• [Activity] How many of the lines below contain "preview"? Answer with that number alone.
BEGIN Record excerpts
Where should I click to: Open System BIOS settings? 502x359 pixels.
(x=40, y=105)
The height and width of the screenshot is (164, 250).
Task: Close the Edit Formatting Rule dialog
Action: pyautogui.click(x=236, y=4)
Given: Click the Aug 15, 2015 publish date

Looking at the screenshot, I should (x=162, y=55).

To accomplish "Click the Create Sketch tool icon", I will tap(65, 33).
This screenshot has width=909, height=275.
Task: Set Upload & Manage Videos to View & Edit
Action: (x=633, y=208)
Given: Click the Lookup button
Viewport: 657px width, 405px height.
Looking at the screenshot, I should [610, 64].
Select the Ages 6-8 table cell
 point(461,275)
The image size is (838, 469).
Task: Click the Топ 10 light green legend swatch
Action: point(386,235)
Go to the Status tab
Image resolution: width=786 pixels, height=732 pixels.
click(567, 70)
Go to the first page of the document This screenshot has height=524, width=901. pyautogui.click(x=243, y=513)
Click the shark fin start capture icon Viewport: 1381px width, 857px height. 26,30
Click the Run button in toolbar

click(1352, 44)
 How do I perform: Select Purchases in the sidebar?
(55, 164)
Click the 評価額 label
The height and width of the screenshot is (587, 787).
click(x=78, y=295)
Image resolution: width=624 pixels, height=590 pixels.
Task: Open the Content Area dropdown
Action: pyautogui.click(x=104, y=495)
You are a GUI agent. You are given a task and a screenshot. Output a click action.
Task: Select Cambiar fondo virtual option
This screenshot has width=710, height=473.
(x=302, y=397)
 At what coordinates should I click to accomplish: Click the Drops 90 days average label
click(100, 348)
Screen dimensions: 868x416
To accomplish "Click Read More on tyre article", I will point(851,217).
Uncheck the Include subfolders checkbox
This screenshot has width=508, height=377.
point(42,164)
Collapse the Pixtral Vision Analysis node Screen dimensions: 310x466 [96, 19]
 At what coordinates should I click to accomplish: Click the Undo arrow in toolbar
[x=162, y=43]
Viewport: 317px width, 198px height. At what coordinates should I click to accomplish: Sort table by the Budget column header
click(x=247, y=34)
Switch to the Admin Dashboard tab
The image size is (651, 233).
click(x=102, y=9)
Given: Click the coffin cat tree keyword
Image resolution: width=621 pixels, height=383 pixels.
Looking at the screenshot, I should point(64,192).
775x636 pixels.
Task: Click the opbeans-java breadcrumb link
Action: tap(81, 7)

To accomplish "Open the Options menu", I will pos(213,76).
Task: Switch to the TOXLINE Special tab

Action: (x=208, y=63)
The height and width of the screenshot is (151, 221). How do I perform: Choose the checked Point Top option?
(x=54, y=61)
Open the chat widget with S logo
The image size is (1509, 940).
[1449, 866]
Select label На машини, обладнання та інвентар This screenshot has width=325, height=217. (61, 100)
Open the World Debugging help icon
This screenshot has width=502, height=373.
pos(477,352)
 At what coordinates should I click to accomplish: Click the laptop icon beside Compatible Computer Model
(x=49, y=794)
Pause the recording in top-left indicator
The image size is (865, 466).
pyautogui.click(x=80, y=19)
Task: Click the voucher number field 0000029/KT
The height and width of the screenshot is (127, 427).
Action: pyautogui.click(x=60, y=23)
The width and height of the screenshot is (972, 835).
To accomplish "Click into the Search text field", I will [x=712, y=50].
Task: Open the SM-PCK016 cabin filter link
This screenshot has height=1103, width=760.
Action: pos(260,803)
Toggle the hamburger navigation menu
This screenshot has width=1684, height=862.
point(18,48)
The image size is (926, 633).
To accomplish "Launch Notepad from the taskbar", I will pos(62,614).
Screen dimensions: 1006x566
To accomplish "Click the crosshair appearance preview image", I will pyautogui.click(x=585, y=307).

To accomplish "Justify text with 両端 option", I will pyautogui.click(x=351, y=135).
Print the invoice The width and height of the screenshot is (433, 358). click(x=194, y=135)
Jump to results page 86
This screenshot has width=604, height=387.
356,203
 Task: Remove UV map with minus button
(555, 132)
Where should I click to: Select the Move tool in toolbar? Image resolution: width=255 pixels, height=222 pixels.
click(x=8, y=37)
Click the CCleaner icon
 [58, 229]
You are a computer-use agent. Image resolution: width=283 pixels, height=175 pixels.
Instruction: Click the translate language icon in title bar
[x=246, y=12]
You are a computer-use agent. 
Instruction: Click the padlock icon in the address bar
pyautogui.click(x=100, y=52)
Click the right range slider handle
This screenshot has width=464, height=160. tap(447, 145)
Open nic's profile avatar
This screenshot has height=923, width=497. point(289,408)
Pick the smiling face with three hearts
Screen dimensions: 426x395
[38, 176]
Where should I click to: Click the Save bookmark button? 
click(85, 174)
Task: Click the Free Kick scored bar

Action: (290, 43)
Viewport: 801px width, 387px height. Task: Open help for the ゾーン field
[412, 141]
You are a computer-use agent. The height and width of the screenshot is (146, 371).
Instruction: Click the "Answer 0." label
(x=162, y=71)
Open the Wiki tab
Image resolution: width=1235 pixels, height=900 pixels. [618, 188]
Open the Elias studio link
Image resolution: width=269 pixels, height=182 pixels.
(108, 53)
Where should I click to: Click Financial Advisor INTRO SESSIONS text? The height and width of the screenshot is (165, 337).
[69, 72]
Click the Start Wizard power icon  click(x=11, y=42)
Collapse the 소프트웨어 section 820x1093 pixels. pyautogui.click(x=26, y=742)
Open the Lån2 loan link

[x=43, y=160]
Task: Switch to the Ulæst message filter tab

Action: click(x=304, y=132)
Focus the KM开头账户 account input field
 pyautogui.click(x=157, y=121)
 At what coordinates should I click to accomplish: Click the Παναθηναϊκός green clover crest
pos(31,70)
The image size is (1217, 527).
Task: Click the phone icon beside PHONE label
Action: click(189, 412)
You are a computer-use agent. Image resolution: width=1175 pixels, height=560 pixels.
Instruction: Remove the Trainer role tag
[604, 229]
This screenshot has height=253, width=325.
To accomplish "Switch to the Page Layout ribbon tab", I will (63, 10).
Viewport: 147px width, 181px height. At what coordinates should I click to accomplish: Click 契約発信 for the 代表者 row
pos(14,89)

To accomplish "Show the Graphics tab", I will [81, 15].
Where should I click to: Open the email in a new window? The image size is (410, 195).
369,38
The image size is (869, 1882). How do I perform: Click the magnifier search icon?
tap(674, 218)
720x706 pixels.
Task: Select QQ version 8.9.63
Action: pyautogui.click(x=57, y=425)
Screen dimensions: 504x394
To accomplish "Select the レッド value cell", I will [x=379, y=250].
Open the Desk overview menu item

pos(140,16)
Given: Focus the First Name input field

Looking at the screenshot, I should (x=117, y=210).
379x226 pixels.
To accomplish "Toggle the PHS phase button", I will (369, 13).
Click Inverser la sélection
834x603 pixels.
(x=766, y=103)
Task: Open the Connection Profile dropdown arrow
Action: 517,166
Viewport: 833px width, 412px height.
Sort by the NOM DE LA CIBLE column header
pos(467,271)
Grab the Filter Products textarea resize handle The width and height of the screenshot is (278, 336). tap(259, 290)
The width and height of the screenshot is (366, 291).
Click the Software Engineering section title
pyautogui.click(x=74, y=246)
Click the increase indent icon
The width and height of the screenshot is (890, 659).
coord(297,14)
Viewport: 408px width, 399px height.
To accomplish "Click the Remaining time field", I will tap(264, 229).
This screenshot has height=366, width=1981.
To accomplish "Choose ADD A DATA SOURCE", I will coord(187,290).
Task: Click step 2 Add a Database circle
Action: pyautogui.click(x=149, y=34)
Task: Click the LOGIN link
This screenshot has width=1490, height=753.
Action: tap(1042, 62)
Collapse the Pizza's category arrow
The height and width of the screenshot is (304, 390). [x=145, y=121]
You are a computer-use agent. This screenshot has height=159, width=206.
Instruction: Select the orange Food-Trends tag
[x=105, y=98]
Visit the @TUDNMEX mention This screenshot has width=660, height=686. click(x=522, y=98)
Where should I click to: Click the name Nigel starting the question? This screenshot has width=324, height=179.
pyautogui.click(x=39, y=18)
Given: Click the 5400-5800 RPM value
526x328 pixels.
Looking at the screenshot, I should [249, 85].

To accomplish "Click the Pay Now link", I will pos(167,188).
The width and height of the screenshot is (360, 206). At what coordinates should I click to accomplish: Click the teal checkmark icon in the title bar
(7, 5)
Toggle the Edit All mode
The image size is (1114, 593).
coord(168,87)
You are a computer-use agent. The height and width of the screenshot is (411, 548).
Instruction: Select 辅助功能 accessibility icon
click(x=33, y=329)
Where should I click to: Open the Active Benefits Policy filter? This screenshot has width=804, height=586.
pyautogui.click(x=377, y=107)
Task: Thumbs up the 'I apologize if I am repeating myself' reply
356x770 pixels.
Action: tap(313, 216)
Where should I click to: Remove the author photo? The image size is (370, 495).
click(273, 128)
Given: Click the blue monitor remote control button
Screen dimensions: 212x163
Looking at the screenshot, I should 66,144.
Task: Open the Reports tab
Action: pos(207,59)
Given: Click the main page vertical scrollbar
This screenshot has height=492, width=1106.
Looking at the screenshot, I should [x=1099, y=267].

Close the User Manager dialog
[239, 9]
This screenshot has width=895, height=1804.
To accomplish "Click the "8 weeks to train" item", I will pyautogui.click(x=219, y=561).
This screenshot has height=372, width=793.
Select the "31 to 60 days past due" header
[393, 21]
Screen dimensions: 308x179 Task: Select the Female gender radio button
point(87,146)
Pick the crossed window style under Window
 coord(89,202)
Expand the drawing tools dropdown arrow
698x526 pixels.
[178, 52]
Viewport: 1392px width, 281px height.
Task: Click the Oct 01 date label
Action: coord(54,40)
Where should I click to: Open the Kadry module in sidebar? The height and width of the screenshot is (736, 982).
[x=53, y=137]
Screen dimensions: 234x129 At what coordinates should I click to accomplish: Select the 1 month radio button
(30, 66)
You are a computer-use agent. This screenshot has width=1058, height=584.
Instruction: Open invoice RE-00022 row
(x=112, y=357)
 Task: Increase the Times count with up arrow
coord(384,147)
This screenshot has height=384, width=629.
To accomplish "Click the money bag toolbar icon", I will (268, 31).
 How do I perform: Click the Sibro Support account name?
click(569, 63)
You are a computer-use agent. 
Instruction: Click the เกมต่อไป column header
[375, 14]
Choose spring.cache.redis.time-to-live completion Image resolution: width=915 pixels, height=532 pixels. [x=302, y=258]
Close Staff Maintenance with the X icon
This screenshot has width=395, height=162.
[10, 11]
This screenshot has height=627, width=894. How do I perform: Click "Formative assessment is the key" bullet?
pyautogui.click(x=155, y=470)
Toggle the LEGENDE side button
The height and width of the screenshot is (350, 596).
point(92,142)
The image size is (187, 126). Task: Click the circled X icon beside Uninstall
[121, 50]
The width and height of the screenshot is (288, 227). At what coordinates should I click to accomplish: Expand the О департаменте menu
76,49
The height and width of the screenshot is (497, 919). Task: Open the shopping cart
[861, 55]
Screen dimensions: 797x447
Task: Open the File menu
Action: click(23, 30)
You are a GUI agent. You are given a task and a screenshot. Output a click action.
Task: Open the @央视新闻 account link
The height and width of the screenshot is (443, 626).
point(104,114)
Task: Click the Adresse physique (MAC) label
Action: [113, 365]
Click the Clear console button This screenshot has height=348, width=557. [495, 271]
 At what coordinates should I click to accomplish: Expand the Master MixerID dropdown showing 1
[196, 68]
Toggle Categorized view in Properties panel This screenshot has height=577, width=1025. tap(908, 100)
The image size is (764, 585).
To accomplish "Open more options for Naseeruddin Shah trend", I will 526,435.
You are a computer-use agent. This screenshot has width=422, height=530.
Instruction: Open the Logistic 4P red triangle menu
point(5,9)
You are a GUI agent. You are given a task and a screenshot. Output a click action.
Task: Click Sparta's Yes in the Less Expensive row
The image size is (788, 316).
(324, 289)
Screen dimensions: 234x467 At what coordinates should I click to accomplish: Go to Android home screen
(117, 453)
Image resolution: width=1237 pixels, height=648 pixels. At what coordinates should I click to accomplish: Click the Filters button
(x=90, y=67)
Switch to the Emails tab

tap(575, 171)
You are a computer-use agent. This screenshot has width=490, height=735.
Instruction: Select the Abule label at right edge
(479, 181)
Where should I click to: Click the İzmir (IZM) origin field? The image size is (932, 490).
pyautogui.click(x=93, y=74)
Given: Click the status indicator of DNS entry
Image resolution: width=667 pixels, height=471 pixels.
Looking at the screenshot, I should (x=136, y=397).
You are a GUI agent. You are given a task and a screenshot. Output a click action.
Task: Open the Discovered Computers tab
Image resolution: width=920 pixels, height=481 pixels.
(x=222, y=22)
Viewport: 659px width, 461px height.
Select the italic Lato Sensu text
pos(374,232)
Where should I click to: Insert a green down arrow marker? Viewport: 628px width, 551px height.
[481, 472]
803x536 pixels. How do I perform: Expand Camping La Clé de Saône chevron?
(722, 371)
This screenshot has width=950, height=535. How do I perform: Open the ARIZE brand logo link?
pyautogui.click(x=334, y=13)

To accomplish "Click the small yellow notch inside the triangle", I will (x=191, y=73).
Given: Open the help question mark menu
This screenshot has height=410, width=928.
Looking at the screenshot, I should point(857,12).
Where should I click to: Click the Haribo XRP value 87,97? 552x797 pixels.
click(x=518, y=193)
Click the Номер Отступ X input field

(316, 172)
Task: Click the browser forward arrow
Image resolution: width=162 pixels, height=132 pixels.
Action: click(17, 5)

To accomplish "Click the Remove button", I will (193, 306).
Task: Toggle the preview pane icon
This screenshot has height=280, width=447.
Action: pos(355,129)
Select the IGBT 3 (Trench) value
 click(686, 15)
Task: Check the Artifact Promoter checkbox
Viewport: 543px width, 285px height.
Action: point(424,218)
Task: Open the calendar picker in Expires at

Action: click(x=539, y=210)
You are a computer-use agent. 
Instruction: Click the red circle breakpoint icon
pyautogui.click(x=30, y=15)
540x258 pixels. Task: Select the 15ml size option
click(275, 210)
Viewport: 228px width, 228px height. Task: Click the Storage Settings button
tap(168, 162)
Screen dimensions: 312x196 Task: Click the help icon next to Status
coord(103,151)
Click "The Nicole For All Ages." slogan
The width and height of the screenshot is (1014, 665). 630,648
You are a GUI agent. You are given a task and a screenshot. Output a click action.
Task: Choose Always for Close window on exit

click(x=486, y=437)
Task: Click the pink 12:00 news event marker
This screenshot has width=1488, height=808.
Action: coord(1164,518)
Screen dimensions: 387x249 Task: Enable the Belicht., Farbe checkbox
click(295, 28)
END Record excerpts
• [Result of the task] 2